Seçilen pasaj:
::::

"Annem çiçekleri çok severdi. Gürün’de Çarşıbaşı Mahallesi’ndeki bahçeli evimizin önünde seki dediğimiz küçük dikdörtgen şeklinde, hafif tümseklerle çevrili topraklarda reyhan, nane, maydanoz yetiştirirken, sekilerin kenarında da boş yağ tenekelerinin içerisinde gül, karanfil, menekşe ekerdi." Uzm. Dr. Selahattin Semiz yazdı.

Annem ve çiçekler

10 Mayıs 2015. Son anneler günüm. Annemle beraber geçirdiğimiz son anneler günü… Anneme onun sevdiği çiçeklerden alıyorum. Menekşe, fesleğen ve küçük bir orkide çiçeği. Annem hasta yatağında hepsini ayrı ayrı seviyor. Ama fesleğenin yapraklarında ellerini gezindirip kokusunu içine çekerken adeta Gürün’de evimizin önünde sabah rüzgârı ile gelen gül ve reyhan kokularını hisseder gibi oluyor.

Gözleri yatağın karşısındaki pencereden gökyüzünü seyrederken yüzünde mutlu bir tebessüm var. Ellerinden, yüzünden ve ilk defa ayaklarından öpüyorum. Her zamanki şakalaşmamız ile hafifçe gülüyor ‘Nediyin ula, bu nereden çıkhtı şimdi?’ diyor. “Anneler günü anneciğim, o yüzden!” diyorum. Sarılıyoruz.

Anneme bir sene önce kanser teşhisi kondu. Vücuduna yayılmış olduğu için ancak semptomatik/palyatif tedavi yapıyoruz. Birkaç aydır da artık yatağa bağımlı durumda. Yemeğini yatağında yiyorken son günlerde artık sağ elini de kullanamaz oluyor. Hastalığının başından beri ilk defa o zaman gözlerinin yaşardığını, ağladığını görüyorum. ‘Heç olmazsa elimle kendi yemeğimi yiyordum, şimdi eyice muhtaç oldum’ diye ağladı. Ve her zamanki duası ‘Ya Rabbi! İman-Kuran selameti ver ve canımı Müslüman olarak al’ diye dua etti.

Annem kırk günlük bebek iken annesi Hatice Hanım vefat etmiş, o yüzden annemin adını da Hatice koymuşlar.  Anneannemin ‘Ya Rabbi bana bir evlat ver de istersen canımı al’ diye dua ettiği ve bu duasının kabul olduğunu söylerdi.  Annem kırk günlükken yetim kalınca önce babası Hasan Hoca’nın yanında kalmış, sütanne olarak komşu ve akrabalardan birçok kişi emzirmiş. Bu yüzden Gürün ve Gübün’de annemin sütkardeşleri ve bizim de süt dayılarımız çoktu.

::::

Verilen görev:
Pasajda "Annem kırk günlük bebek" sözlerinden "süt dayılarımız çoktu." sözlerine kadar uzanan kısmı, bu sözler de dahil olmak üzere, hiç değiştirmeden yaz. Aşağıdaki öğelerin pasajla hiçbir ilgisi yoktur.

Veri kümesi alıntıları:
::::

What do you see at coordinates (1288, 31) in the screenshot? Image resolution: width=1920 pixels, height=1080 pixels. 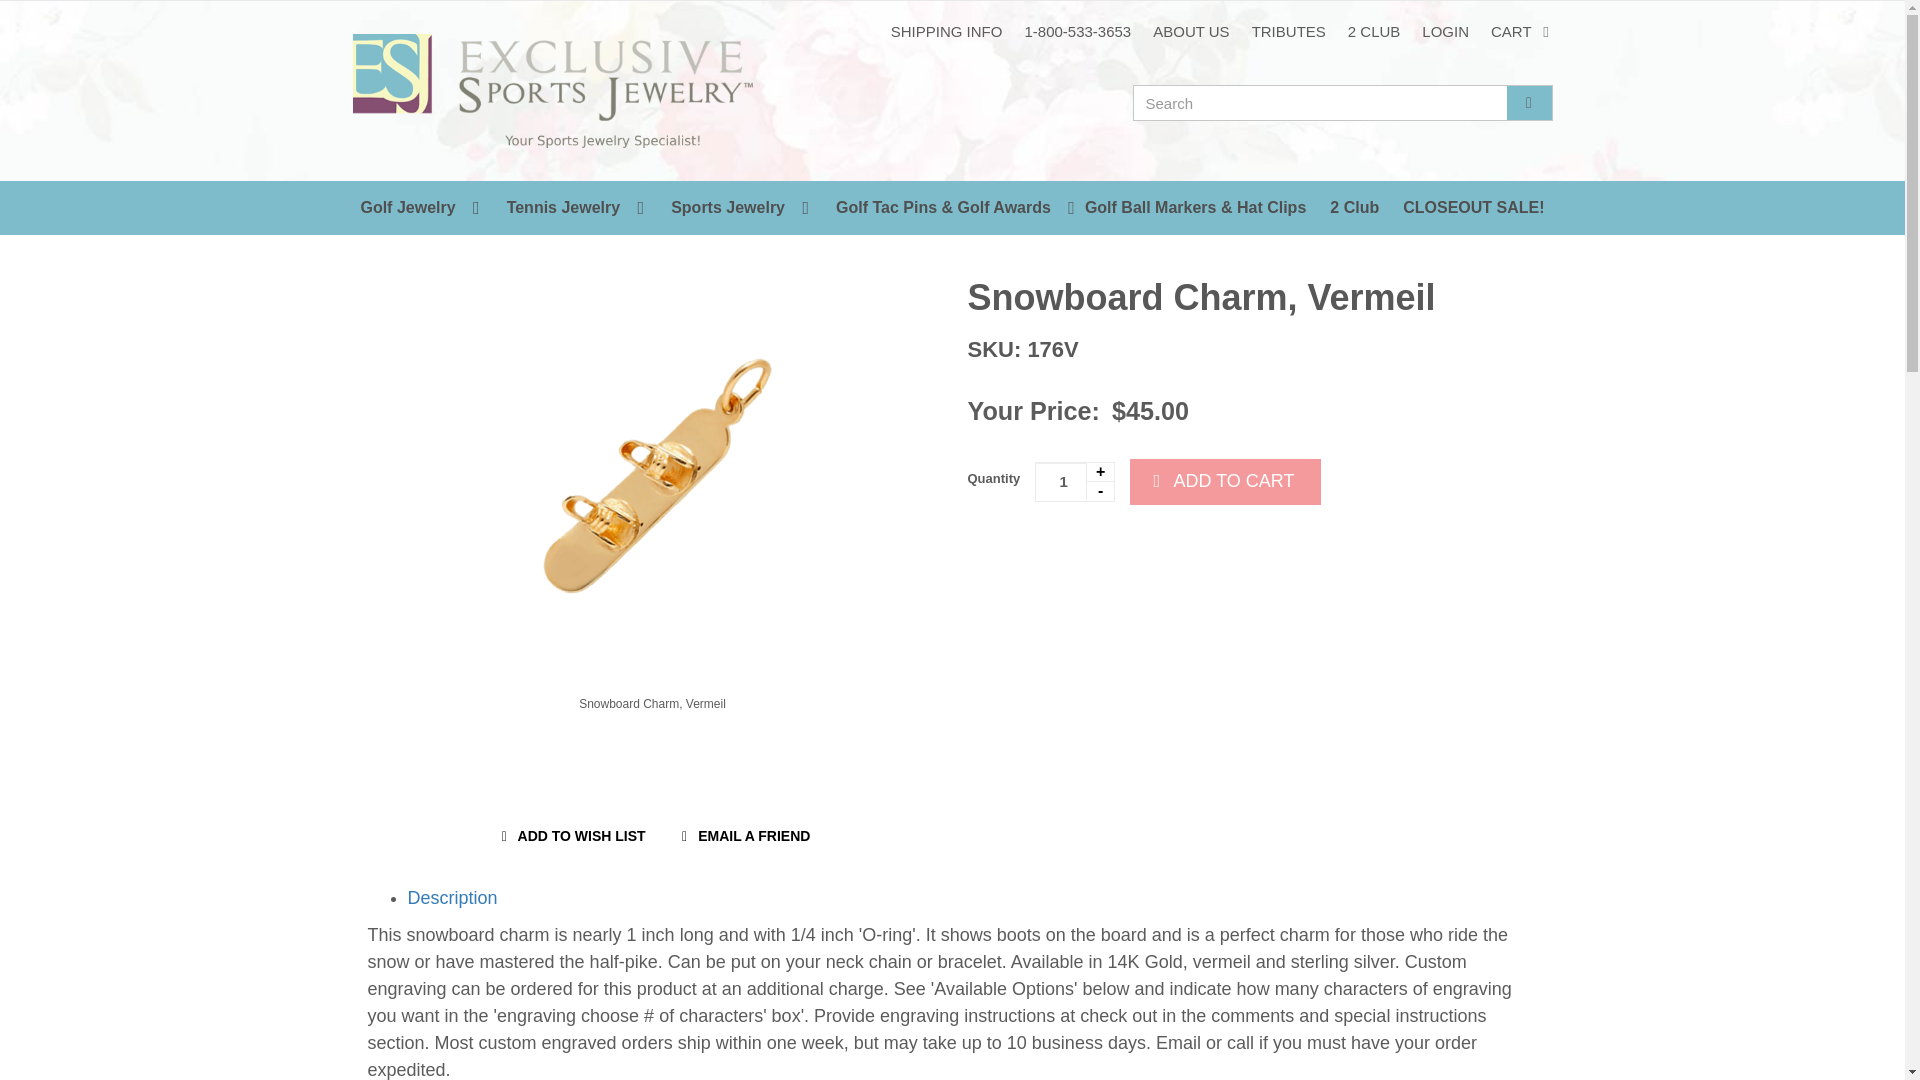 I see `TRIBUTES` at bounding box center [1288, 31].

::::

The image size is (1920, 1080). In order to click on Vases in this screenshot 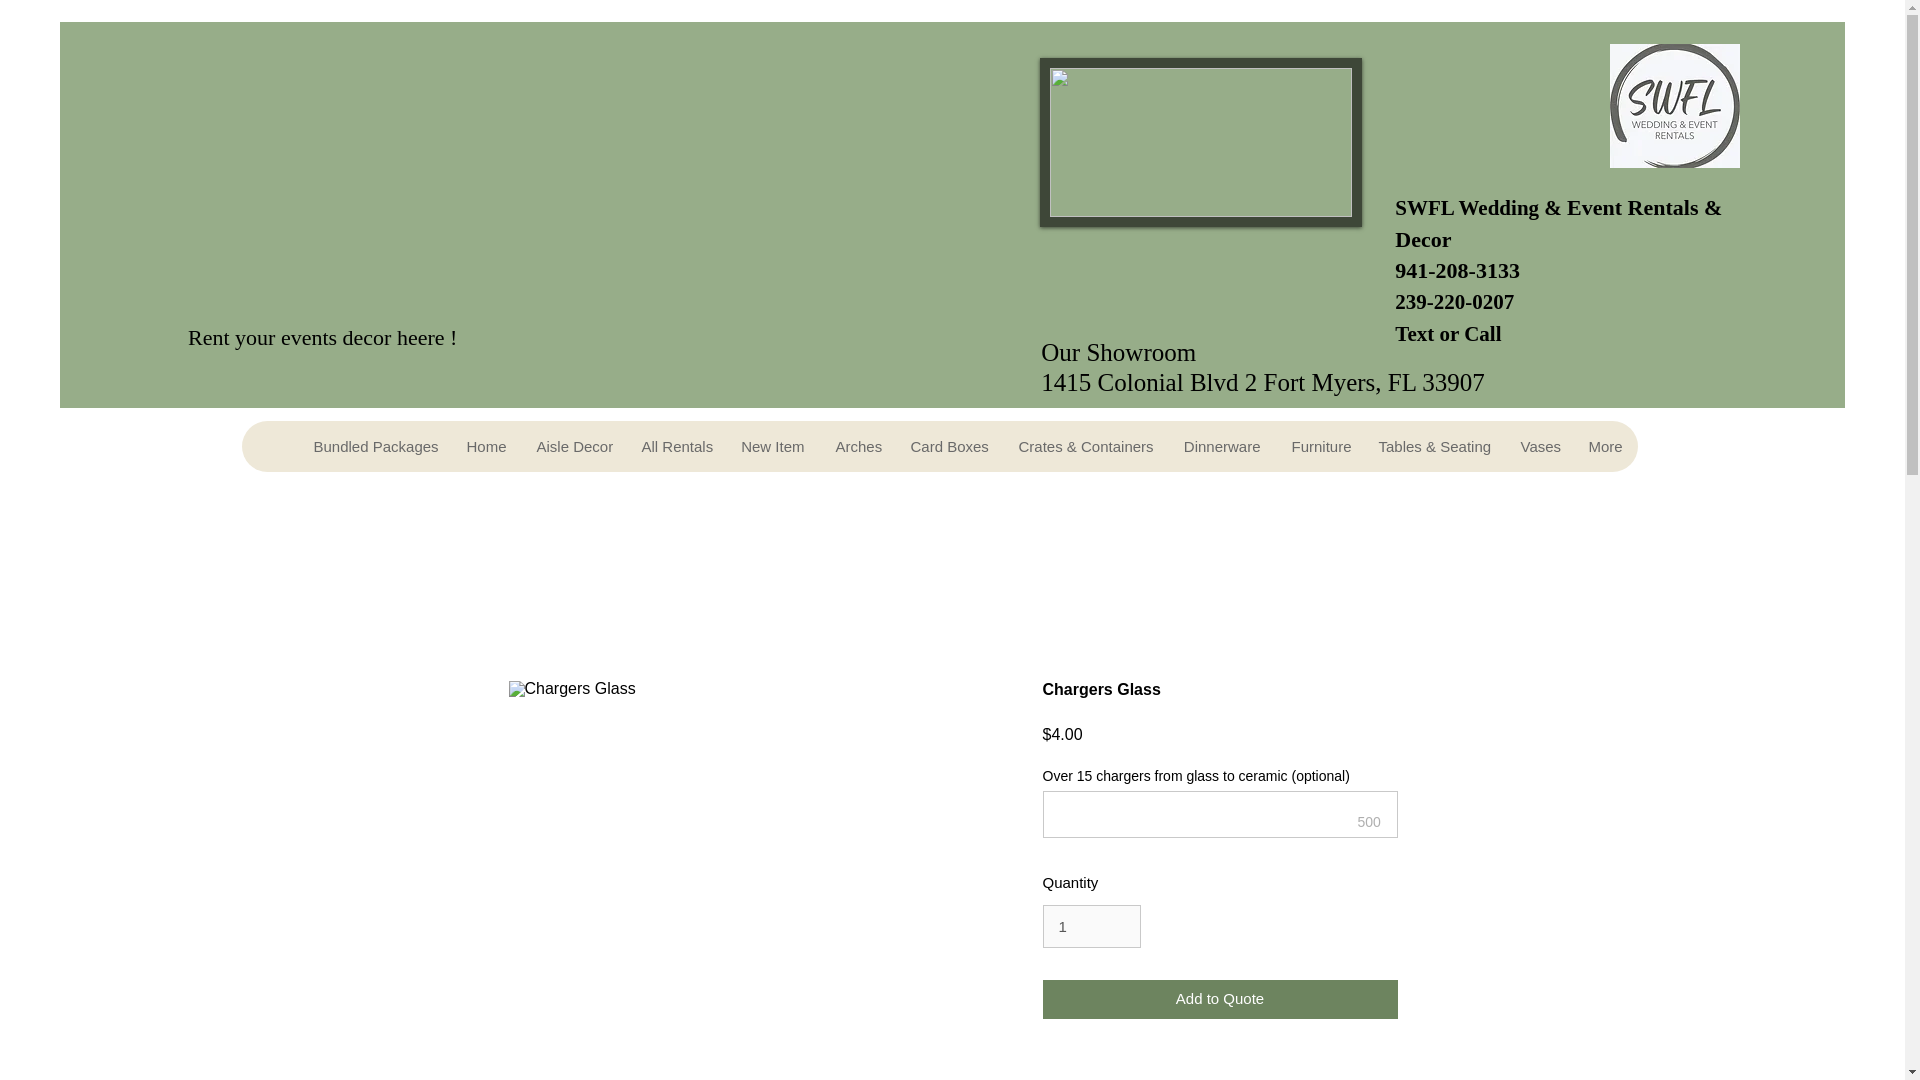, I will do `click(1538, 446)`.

::::

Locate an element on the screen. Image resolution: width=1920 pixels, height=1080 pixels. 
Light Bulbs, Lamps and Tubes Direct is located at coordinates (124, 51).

::::

Yazılı yanıt:
Annem kırk günlük bebek iken annesi Hatice Hanım vefat etmiş, o yüzden annemin adını da Hatice koymuşlar.  Anneannemin ‘Ya Rabbi bana bir evlat ver de istersen canımı al’ diye dua ettiği ve bu duasının kabul olduğunu söylerdi.  Annem kırk günlükken yetim kalınca önce babası Hasan Hoca’nın yanında kalmış, sütanne olarak komşu ve akrabalardan birçok kişi emzirmiş. Bu yüzden Gürün ve Gübün’de annemin sütkardeşleri ve bizim de süt dayılarımız çoktu.